Владимир Карпов со своим звуковоспроизведением вместо речи, передающимся, как потом выяснилось, по наследству, со взглядом в одну точку – туда же, в фонд самых ценных или даже уже бесценных, что более справедливо, театральных удач.

Для Роберта Кисиева у меня давно закончились слова, осталось только учащенное сердцебиение и замирание на глубоком вдохе. Хотя есть одно словечко для его поведения на сцене: я бы называла игру Роберта «расшнурованной». И я Кисиева (!) не сразу узнала! Это дорогого стоит! Тут еще и работу гримера нельзя не упомянуть. У Роберта в запасе – миллион интонаций. И похоже на то, что его запасники, арсеналы бездонны, неисчерпаемы. Он практически преодолел земное притяжение и сопротивление материала… Страх перед сценой он, видимо, преодолел тоже. И теперь он парит!

Елена Бондаренко со своим бесконечным «ООО», с нарочитой надменностью и боязнью прикоснуться к «вотэтомувотвсему», с жеманством и проблесками искренности такая живая и достоверная, что забываешь о своем пребывании в театральном пространстве. И, о Боже, она так красива в новой роли, что глаз не отвести. Застывшие позы, пренебрежение во взгляде, переходы от статичности к ошеломительно смешным способам сначала залезть в яму-погреб-подвал-убежище-могилу, а потом вылезти из этого пространства… Обалдеть!

Мария Федорович меня убила! Она же красавица! И всегда была красавицей! Где она взяла эти ужимки и жесты, откуда вытащила жуткую, заискивающую улыбку и близорукую привычку прищуриваться, в каких недрах себя самой обнаружила неуклюжую угловатость, я отказываюсь понимать. Но это выше аплодисментов. Это прямо низкий поклон со слезами в глазах. Как говорят в Одессе, «жирно намазала». Блеск!
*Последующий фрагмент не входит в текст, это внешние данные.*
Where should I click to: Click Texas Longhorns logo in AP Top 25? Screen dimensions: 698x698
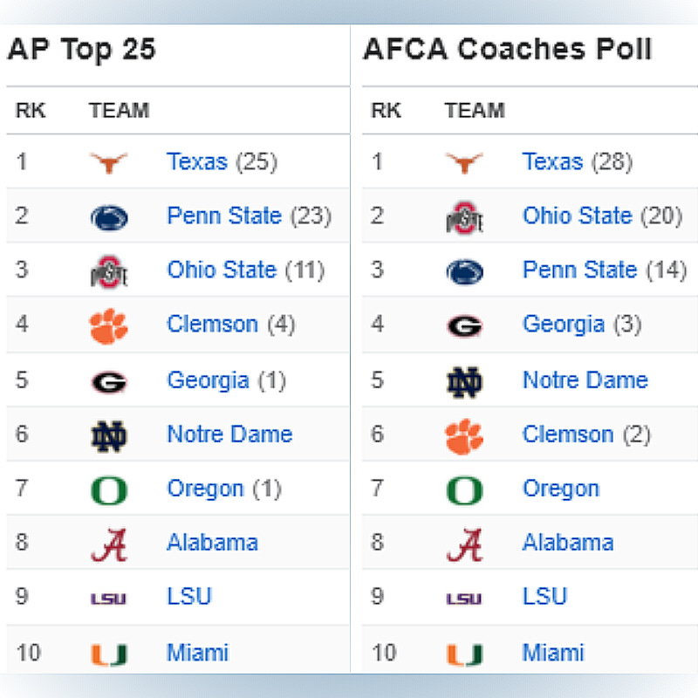[109, 162]
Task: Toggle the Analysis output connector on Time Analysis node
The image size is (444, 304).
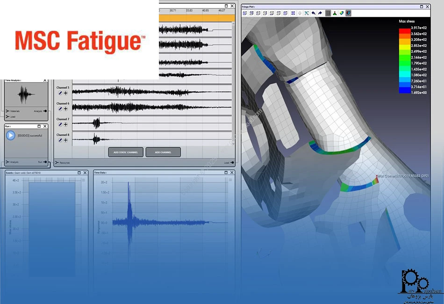Action: 44,111
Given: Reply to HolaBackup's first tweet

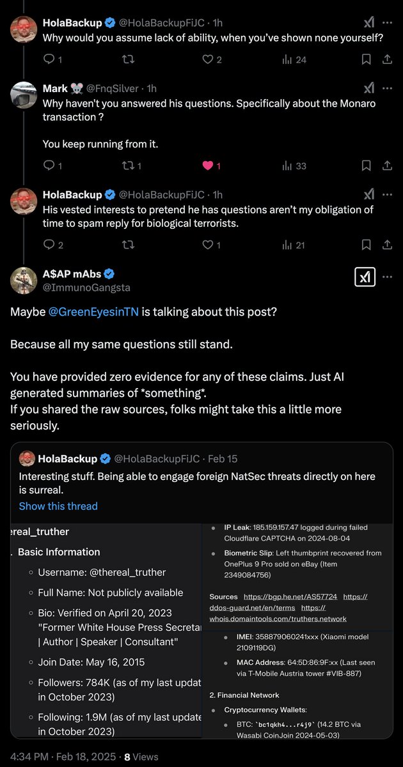Looking at the screenshot, I should click(49, 59).
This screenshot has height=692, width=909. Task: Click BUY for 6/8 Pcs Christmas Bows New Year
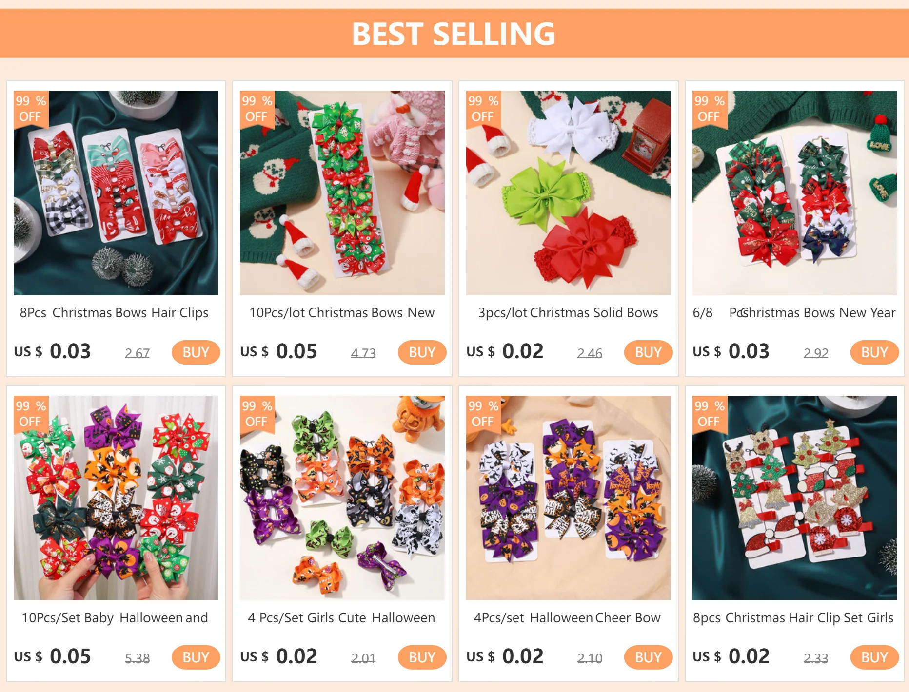click(874, 352)
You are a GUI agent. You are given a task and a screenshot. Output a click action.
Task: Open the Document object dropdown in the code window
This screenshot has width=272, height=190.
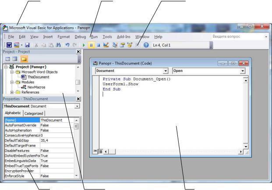(166, 71)
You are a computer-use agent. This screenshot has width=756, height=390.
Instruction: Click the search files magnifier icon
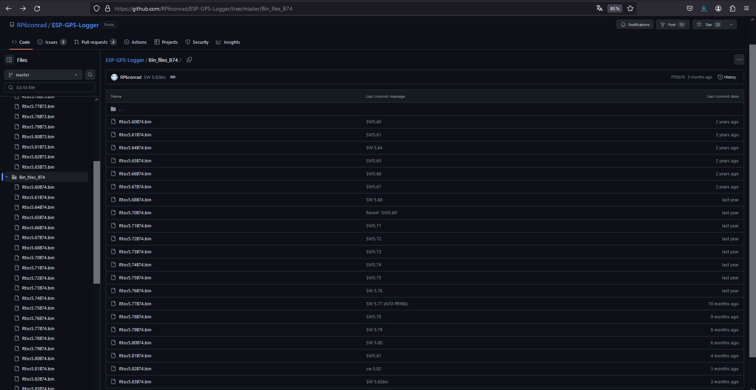pos(90,75)
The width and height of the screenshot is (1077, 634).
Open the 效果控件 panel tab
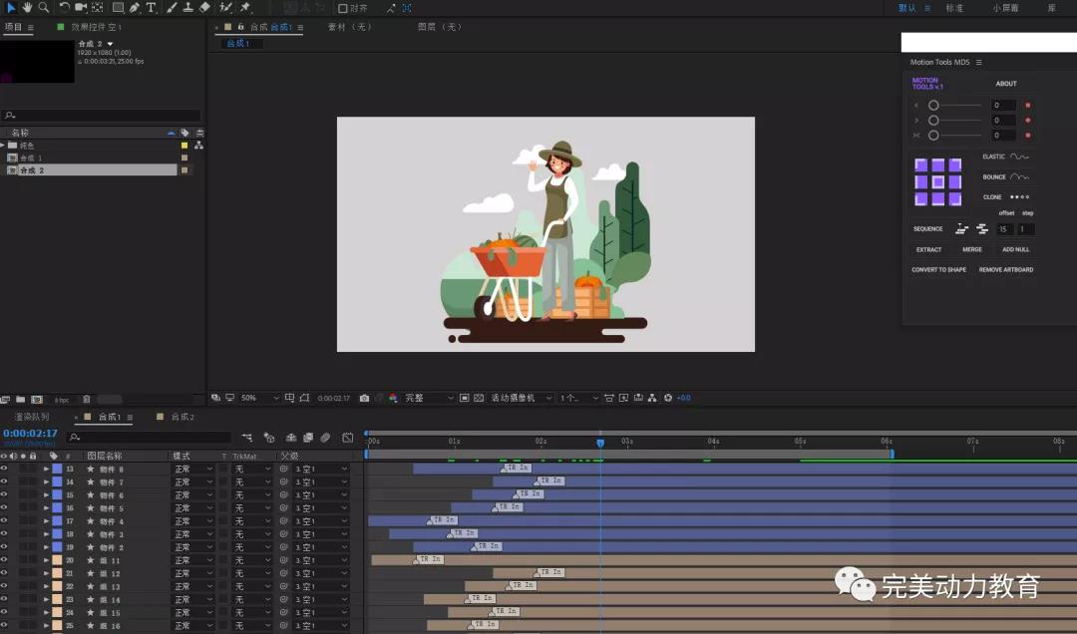pyautogui.click(x=95, y=27)
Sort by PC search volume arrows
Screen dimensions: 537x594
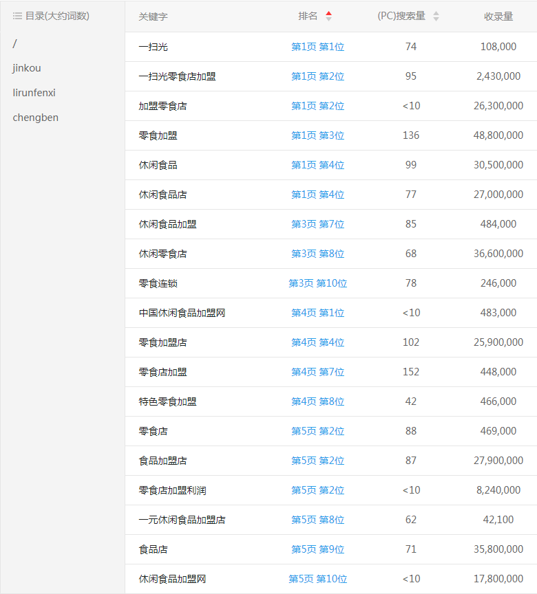[436, 17]
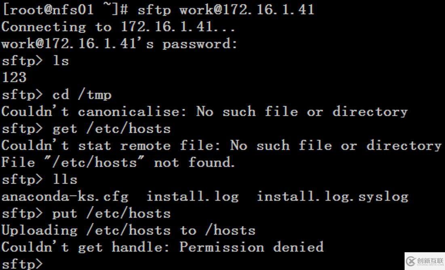Click the 'Uploading /etc/hosts to /hosts' line
The width and height of the screenshot is (445, 270).
click(x=129, y=230)
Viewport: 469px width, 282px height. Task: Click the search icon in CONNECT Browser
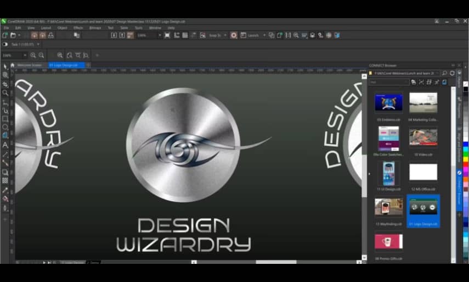tap(444, 73)
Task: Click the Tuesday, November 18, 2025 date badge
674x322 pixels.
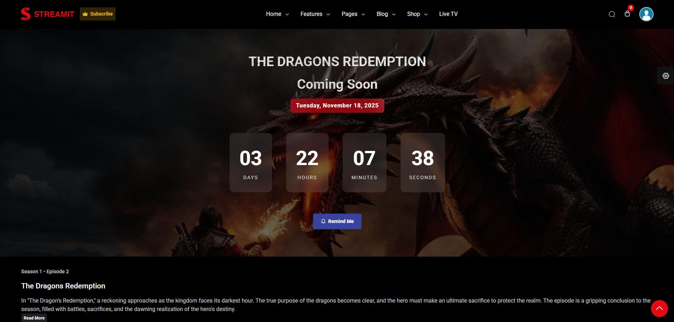Action: (337, 106)
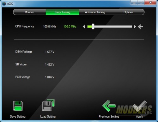Image resolution: width=158 pixels, height=122 pixels.
Task: Click the Apply checkmark icon
Action: coord(140,106)
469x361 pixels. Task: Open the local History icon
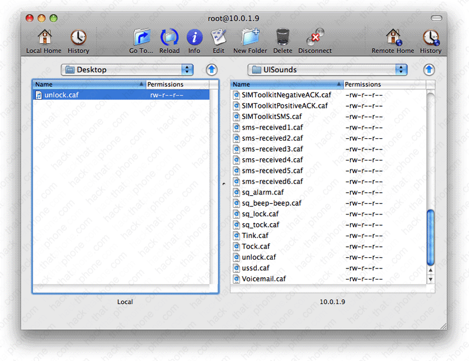click(78, 38)
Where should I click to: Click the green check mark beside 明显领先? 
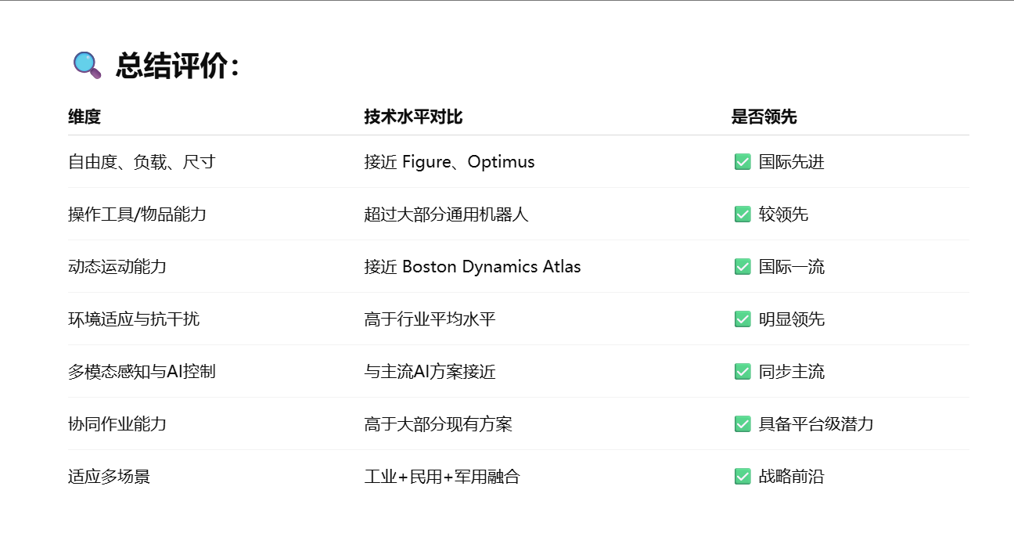pyautogui.click(x=743, y=319)
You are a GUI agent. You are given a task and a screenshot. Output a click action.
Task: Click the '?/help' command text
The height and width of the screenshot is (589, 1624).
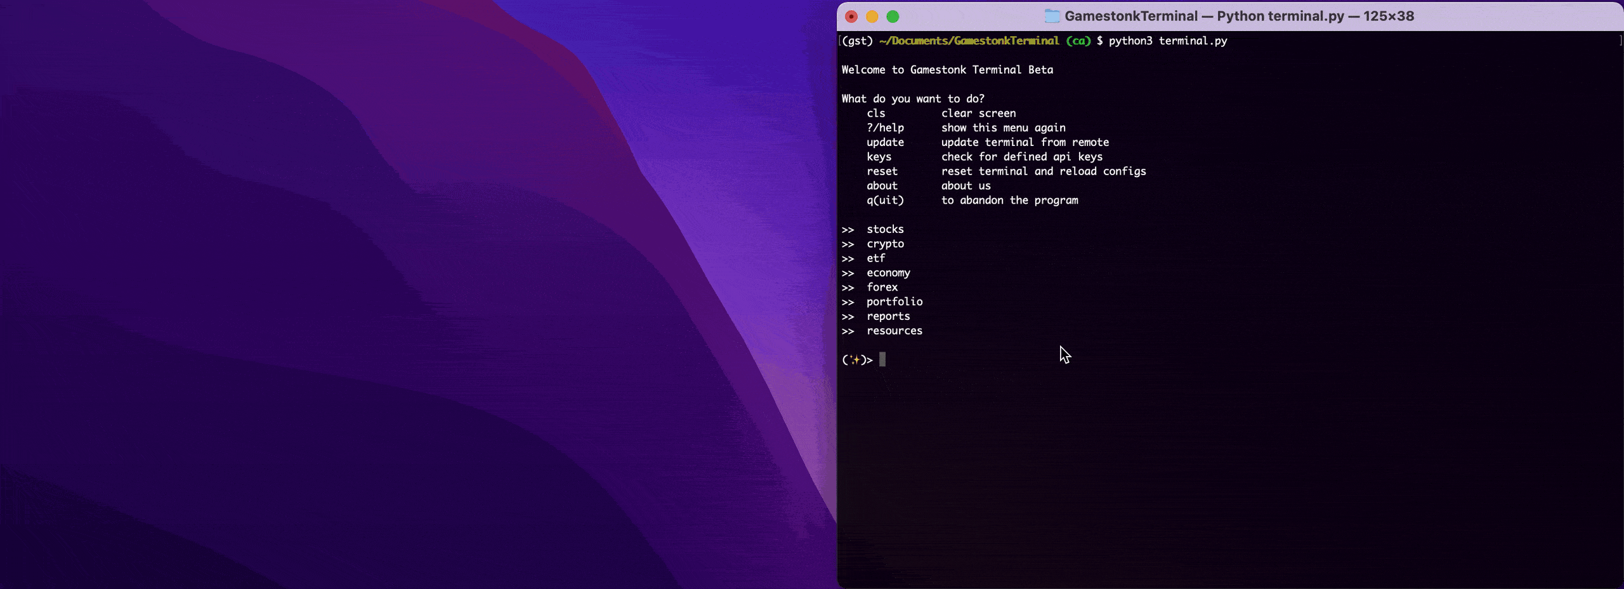point(885,128)
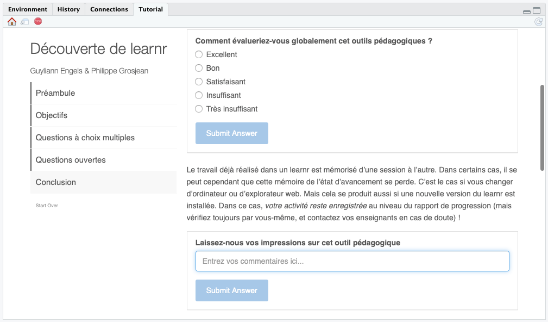Submit answer for the evaluation question

coord(232,133)
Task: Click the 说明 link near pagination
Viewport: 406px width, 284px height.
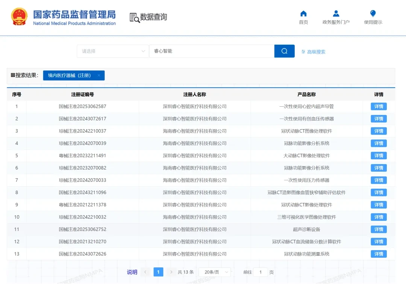Action: pos(132,272)
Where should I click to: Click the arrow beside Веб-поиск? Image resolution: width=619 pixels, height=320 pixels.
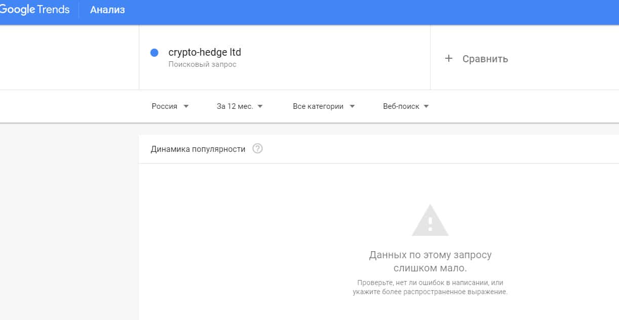[x=426, y=106]
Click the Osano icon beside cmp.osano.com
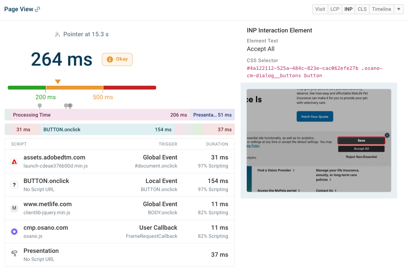408x271 pixels. point(14,231)
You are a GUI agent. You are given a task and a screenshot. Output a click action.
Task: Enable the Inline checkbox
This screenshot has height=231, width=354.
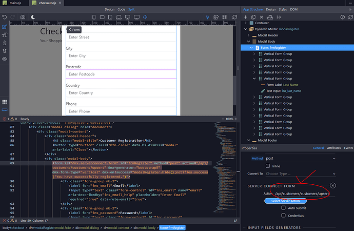pyautogui.click(x=268, y=166)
Людмила Бритаева в стиле гениальных актеров, любивших эпизоды, свою героиню ввела в число главных персонажей. Много это или мало?!.. Да огромно же, не скупитесь на эпитеты!

Любому спектаклю нужны такие «замковые камни»: актеры, на которых держится происходящее на сцене. И здесь подобную функцию выполняют Григорий Кубашов (отрицательная роль – это всегда нелегко, но тут больше, чем просто получилось); приучившие нас к стабильно высоченному уровню актерского мастерства Антон Тогоев (таким мудрым и утомленным, трогательным и глубоким получился его Егор Петрович со своей шаркающей походкой, что все призы и премии, звания и ордена хочется прямо тут же, без споров отдать именно Антону) и Алан Цаллаев (а вот его герой, напротив, дерзкий, яркий, нервный, мало в чем сомневающийся и… категорически достоверный. Но я столько раз уже по разным поводам восхищалась игрой Алана, что практически исчерпала свои возможности, увы).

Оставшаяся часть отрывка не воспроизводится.